Abstract A critical function for all living organisms is the ability to move when needed. These movements--intracellular trafficking, cell division, muscle contraction, and cell motility-- are driven by molecular machines that exert an amazing amount of force considering that they are only a few nanometers across. Given the variety of motor proteins in the cell, a key question is how motors cooperate and compete while moving cargoes and applying forces. An emerging paradigm is the notion of specialized motors, or motors that are fine-tuned to perform a specific function. Despite the importance of these motor proteins, relatively little is known about their individual adaptations and how these relate to the motility patterns found in the cell. This work focuses on myosin-6 and myosin-10 and their unique forms of cellular regulation. Myosin-6 plays essential roles in organelle morphology, cell morphology, cytokinesis, autophagy, and endocytosis, while myosin-10 delivers essential cargoes such as integrins, cadherins and netrin receptors to filopodia at the leading edge of the cell. Both are overexpressed in tumors, owing to their roles in membrane trafficking, cell migration, and metastasis. The work will develop new approaches to control myosin-6 and isolate its activity in cells.

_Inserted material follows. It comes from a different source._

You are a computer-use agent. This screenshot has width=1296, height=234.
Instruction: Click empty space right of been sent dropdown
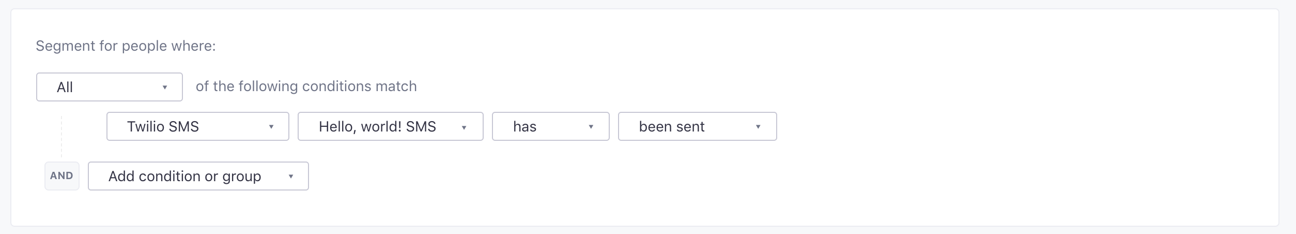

One of the main approaches will be to sequester myosin-6 with light, making cells that have an optically switchable Snell's waltzer (myosin-6 null) phenotype. Experiments are designed to identify when myosin-6 acts as a passenger, an anchor, or a transporter in the cells, and if direct handoff from one cargo adaptor to another is required for function. The proposed work will also investigate how cargo binding and myosin quaternary structure tune myosin-10's motility. An integrated approach is developed, combining structural studies with functional reconstitution and single molecule motility assays. This proposal will test the hypotheses that cargo and extracellular ligand binding are both required for myosin-10 activation, and that cargo can steer myosin-10 from one type of actin network to another. Completion of this study will yield a comprehensive view of how cytoskeletal motor proteins are activated and regulated for distinct tasks in the cell. Motor protein regulation is a process of fundamental biological importance, but is poorly understood. This work will direct future efforts to understand activation in multiple contexts.